### BACAAN YANG DISEDIAKAN:

+ + + + +

Pembagian Kursi Parlemen Kurang Proporsional

Kamis, 29 Desember 2022 - 17:39
Bagikan :
Pembagian Kursi Parlemen Kurang Proporsional
Rapat paripurna DPR yang digelar di Kompleks Gedung Parlemen, Senayan, Jakarta, Selasa (12/5/2020). [Sumber/kompas]

alfikr.id, Jakarta- Pembagian 290 parlemen untuk masing-masing daerah pemilihan di Pulau Jawa dan luar Jawa dikhawatirkan dapat menimbulkan dikotomi yang bisa merusak proses politik. 

Dewan Perwakilan Rakyat (DPR) berharap jumlah kursi di tiap-tiap daerah pemilihan ditetapkan berdasarkan jumlah penduduk karena dinilai mampu menjamin kesetaraan nilai suara.

Karena itu, Anggota KPU, Idham Holik, mengungkapkan, KPU masih menyusun daerah pemilihan (dapil) bersama empat tim ahli penyusunan dapil, yakni Ramlan Surbakti, Ahsanul Minan, Didik Suproyanto, dan Sidik Pramono. Dalam rapat pertama yang berlangsung pada Senin (26/12/22), tim ahli memberikan pandangan teoretis dan strategis tentang penataan dapil untuk DPR dan DPRD provinsi. Namun, dalam rapat pertama, belum ada keputusan yang diambil.

"Aspek keadilan jumlah penduduk dan wilayah jadi pertimbangan dalam perumusan regulasi teknis penataan daerah pemilihan,” kata Idham di Jakarta, Selasa (27/12/2022) lalu.

Menurut rencana, rancangan dapil yang saat ini disusun oleh KPU akan dipresentasikan secara detail saat rapat konsultasi dengan DPR. KPU juga masih menyelesaikan perumusan regulasi penataan dapil DPR dan DPRD provinsi yang kewenangannya dikembalikan ke KPU.

Menukil dari kompas.id, Mahkamah Konstitusi, telah mengembalikan kewenangan penyusunan dapil dan penentuan alokasi kursi untuk pemilihan anggota DPR dan DPRD provinsi kepada KPU, pada Selasa, (20/12/22) kemarin.

Sebelumnya, alokasi kursi dan dapil DPR dan DPRD provinsi sudah tertera di lampiran Undang-Undang Nomor 7 Tahun 2017 tentang Pemilu yang disusun pemerintah bersama DPR.

Dalam pertimbangan hukumnya, MK memberikan batasan dalam mengevaluasi penerapan prinsip penentuan dapil, KPU tidak hanya sekadar mempertimbangkan tinggi rendahnya ”harga” kursi dari aspek jumlah suara, namun juga mempertimbangkan aspek strategis lainnya.

+ + + + +

### CUPLIKAN DATA:
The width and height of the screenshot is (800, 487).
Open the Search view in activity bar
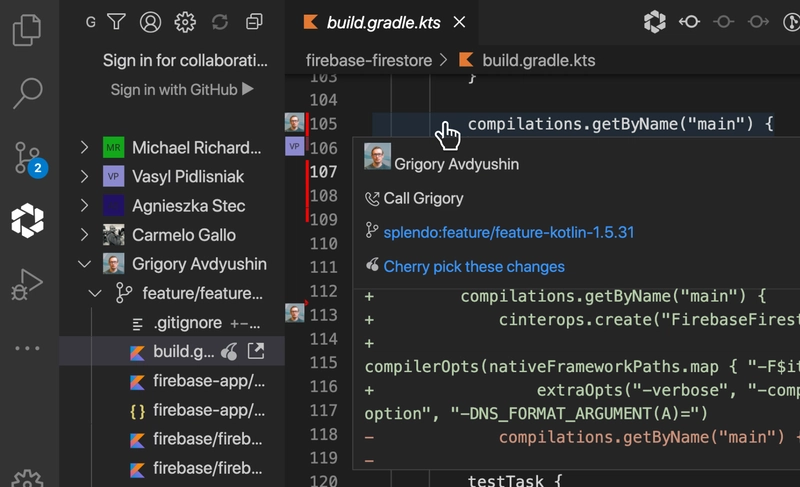pyautogui.click(x=28, y=92)
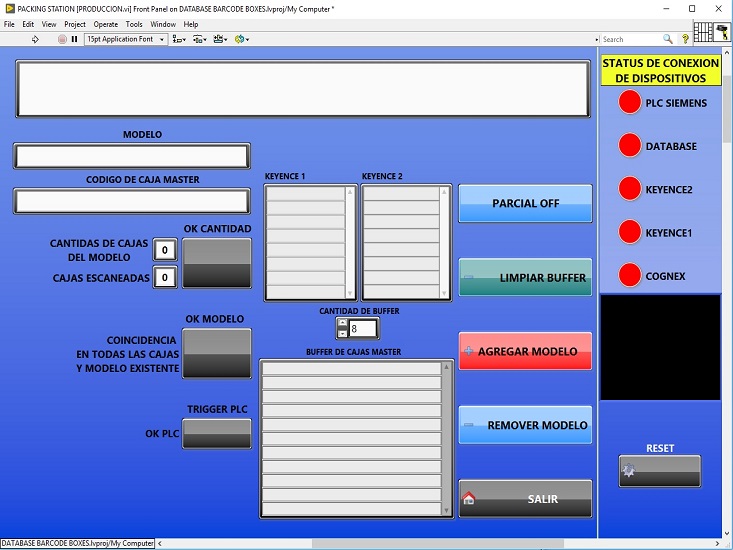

+ + + + +

### KETENTUAN LATIHAN:
a: Tentukan apakah tiap pernyataan berikut sesuai dengan teks tentang pembagian kursi parlemen. Jawab ya atau tidak, lalu kutip kata-kata teks yang menjadi dasarnya. (i) Rapat pertama bersama tim ahli sudah menghasilkan keputusan. (ii) Mahkamah Konstitusi mengembalikan kewenangan penyusunan dapil kepada KPU. (iii) KPU menyusun dapil bersama empat tim ahli.
b: Menurut teks tentang pembagian kursi parlemen, di mana alokasi kursi dan dapil DPR dan DPRD provinsi sebelumnya tercantum?
c: Teruskan teks tentang pembagian kursi parlemen mulai dari kalimat terakhirnya.

### JAWABAN:
a:
(i) Tidak: "Namun, dalam rapat pertama, belum ada keputusan yang diambil."
(ii) Ya: "Mahkamah Konstitusi, telah mengembalikan kewenangan penyusunan dapil dan penentuan alokasi kursi untuk pemilihan anggota DPR dan DPRD provinsi kepada KPU"
(iii) Ya: "KPU masih menyusun daerah pemilihan (dapil) bersama empat tim ahli penyusunan dapil"

b: Di lampiran Undang-Undang Nomor 7 Tahun 2017 tentang Pemilu.

c:
Seperti, tingginya nilai sebuah kursi yang ditanggung peserta pemilu. Dengan demikian, proporsionalitas kursi dapil, terutama antara dapil di Pulau Jawa dan dapil di Luar Jawa, tetap dapat dijaga secara proporsional.

Menanggapi hal tersebut, Wakil Ketua Komisi II DPR dari Fraksi Partai Nasdem Saan Mustopa mengatakan, KPU hendaknya dilakukan secara menyeluruh dalam penyusunan dapil. 

Hal itu untuk memastikan Saan menambahkan, seluruh dapil yang akan berlaku pada Pemilihan Umum 2024 mengacu pada prinsip-prinsip pembentukan dapil yang diatur dalam UU Pemilu. ”Kalau mau menata dapil tidak usah tanggung-tanggung, tetap mengacu prinsip pembentukan dapil,” ujarnya.

Menurut Saan, pembentukan dapil dan alokasi kursi mesti dilakukan secara proporsional dengan menerapkan prinsip keadilan representasi. Oleh sebab itu, pembagian alokasi kursi mestinya tetap menggunakan sistem kuota berdasarkan jumlah penduduk di setiap provinsi, tanpa membedakan lokasi geografis.

Dengan demikian, penentuan alokasi kursi di dapil tidak perlu membaginya dalam Pulau Jawa dan luar Pulau Jawa. Seluruh kursi yang diatur sebanyak 580 kursi hendaknya didistribusi secara profesional ke 38 provinsi dengan tetap mengikuti jumlah minimal tiga kursi di setiap provinsi. Sebab, seluruh penduduk Indonesia di mana pun berada memiliki hak dan suara yang sama.

"Jangan dibuat dikotomi antara dapil Jawa dan luar Jawa karena pada akhirnya bisa masuk dalam proses politik yang tidak sehat. Tetap gunakan sistem kuota, tinggal prinsip representasi diperbaiki,” katanya.

Jika menganut sistem kuota berdasarkan jumlah penduduk, kata Saan, ia memperkirakan wilayah dapil tidak banyak berubah. Hanya kursi di beberapa dapil kemungkinan bergeser, ada yang bertambah dan berkurang, bahkan yang kursinya bertambah bisa menambah dapil baru karena mengikuti ketentuan maksimal 10 kursi di satu dapil.

Selain itu, Wakil Ketua Komisi II DPR Yanuar Prihatin menilai, KPU lebih baik menggunakan dapil dan alokasi kursi yang sudah ada. Ia khawatir jika terlalu memaksakan untuk mengubah dapil hasilnya kurang optimal. Sebab, waktu yang tersisa hingga tahapan pendapilan berakhir pada 9 Februari 2023 sangat pendek. 

"Kalau ada satu dapil yang diubah, akan berdampak pada dapil yang lain. Sementara waktu untuk mendiskusikannya sangat mepet,” tuturnya.

Menurut Anggota Fraksi Partai Kebangkitan Bangsa ini, penyusunan ulang dapil sebaiknya dilakukan setelah Pemilu 2024 usai. Pasalnya, akan ada waktu yang panjang untuk mendiskusikannya dengan berbagai pertimbangan.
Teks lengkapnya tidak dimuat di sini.